Align Technology Inc. shares dove more than 18% in after-hours trading Wednesday, after the maker of Invisalign teeth straighteners reported that profit fell more than 50% and sales declined more than 12% from last year.
Align
ALGN,
reported earnings of $72.7 million, or 93 cents a share, on revenue of $890.3 million, down from $1.02 billion a year ago. After adjusting for stock-based compensation and other effects, the company reported earnings of $1.36 a share, down from $2.87 a share a year ago.

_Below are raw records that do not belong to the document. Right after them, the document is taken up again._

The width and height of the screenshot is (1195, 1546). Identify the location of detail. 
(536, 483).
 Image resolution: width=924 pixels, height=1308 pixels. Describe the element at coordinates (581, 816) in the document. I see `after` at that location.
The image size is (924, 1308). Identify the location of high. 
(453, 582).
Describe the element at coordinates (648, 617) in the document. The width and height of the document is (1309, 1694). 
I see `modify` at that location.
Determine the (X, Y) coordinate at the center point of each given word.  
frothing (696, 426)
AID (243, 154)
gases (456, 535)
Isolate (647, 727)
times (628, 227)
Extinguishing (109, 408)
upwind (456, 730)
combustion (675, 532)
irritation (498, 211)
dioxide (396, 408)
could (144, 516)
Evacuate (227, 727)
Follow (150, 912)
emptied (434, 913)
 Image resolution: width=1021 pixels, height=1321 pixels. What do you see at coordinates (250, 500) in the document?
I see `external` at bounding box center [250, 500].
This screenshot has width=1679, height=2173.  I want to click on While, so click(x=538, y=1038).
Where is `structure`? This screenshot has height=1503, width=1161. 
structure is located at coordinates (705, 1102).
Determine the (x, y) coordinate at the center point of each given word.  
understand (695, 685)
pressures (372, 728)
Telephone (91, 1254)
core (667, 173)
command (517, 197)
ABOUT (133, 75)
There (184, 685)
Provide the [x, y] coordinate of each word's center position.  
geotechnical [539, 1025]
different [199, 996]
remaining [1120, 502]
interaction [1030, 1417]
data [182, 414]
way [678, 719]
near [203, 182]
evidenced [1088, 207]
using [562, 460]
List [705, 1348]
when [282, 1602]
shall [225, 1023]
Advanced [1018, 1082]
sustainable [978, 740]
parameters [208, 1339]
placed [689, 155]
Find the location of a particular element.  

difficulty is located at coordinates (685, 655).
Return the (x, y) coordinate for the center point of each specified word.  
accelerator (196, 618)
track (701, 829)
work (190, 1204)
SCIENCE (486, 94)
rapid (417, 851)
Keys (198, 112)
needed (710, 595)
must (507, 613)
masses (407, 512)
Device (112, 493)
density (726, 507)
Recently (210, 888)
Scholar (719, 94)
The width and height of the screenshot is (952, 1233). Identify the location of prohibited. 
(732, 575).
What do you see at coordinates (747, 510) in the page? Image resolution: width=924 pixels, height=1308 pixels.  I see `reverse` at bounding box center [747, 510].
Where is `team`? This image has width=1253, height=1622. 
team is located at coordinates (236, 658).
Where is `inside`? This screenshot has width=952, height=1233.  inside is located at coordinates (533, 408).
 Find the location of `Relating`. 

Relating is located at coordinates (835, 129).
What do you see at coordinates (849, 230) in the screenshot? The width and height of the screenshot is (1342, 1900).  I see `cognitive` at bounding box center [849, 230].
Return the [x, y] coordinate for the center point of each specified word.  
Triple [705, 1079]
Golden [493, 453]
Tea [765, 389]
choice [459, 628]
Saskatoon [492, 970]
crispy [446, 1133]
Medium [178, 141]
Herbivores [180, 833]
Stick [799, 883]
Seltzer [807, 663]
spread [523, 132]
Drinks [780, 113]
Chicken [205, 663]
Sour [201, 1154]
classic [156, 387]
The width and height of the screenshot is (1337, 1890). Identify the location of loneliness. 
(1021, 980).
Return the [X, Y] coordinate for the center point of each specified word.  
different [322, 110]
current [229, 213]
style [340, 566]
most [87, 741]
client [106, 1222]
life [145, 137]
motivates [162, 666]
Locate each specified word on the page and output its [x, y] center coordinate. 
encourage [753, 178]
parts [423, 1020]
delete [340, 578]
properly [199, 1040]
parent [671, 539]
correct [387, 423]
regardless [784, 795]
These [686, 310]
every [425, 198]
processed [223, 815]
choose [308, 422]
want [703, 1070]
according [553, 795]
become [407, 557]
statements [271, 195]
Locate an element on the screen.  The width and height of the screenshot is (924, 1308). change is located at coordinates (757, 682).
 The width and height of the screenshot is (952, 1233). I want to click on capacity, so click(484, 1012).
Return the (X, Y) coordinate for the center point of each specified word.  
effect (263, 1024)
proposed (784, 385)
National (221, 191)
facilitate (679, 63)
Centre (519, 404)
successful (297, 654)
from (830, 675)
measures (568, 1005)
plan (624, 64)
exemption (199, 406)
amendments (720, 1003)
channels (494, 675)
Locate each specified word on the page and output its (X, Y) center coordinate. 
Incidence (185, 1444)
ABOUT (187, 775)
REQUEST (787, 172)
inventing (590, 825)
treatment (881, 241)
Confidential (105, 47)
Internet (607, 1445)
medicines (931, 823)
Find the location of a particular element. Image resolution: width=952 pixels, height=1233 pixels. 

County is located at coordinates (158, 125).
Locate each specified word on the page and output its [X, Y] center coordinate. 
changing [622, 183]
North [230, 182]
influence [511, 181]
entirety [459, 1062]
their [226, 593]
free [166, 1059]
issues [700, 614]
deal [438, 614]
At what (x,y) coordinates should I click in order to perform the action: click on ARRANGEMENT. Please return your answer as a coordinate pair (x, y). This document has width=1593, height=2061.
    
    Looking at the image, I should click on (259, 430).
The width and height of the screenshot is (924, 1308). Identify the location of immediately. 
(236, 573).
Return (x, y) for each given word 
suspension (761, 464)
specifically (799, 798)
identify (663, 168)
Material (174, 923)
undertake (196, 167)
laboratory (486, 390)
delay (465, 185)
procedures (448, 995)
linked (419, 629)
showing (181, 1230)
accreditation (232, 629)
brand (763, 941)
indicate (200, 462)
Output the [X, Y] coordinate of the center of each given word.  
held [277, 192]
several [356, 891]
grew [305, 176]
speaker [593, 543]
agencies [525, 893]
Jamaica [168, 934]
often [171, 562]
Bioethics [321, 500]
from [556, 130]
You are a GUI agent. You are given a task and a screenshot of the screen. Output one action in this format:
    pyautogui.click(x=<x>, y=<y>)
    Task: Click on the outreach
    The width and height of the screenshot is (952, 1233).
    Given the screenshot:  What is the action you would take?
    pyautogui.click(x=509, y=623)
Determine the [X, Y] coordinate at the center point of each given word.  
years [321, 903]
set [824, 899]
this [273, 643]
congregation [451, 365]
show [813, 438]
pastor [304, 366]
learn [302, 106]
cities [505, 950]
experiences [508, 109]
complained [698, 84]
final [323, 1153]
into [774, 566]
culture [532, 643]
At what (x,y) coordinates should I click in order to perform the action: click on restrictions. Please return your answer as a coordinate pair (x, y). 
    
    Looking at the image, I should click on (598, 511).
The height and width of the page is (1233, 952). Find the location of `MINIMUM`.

“Our third-quarter results reflect continued macroeconomic uncertainty and weaker consumer confidence, as well as a significant impact from unfavorable foreign-exchange rates across all currencies that affect our operations,” Chief Executive Joe Hogan said in a statement.
“We remain confident in the execution of our strategic growth drivers despite the continuing economic headwinds,” he added.
In a conference call Wednesday afternoon, Hogan said that revenue would have been more than $57 million higher at the same exchange rates from the third quarter in 2021. The problems extend into the U.S., however, where he said orthodontists are finding fewer adults willing to pay for teeth straighteners.
“Invisalign case volumes for Americas was down sequentially single-digit percentages and primarily due to lower Invisalign adult shipments,” Hogan said in the conference call. “The environment remains challenging and feedback from our customers indicates consumer financing and patient no-shows affecting their practices in Q3, especially with adult patients.”
In their conference call, Align executives did not provide a full forecast for the fourth quarter, with Chief Financial Officer John Morici saying “underlying market dynamics as well as the reactions to macroeconomic headwinds by central banks, governments and consumers remain uncertain.”
He did say that Align’s operating margin would come in lower than executives’ previous target of 20%, and annual capital-expenditure spending would exceed $300 million. He also said that executives intend to continue repurchasing shares, and will look to spend $200 million on that effort before the end of the year.
Align’s stock decline in after-hours trading would lop more than $3 billion off of the company’s market capitalization were the decline to last through Thursday’s regular session. Align was worth a tad more than $17 billion at the end of Wednesday’s session, when the stock increased 1.7% to $221.64.
Align shares have already declined more than 66% so far this year, as the S&P 500 index
SPX,
has fallen 19%. The Tempe, Ariz., company reached a market cap of more than $55 billion last year.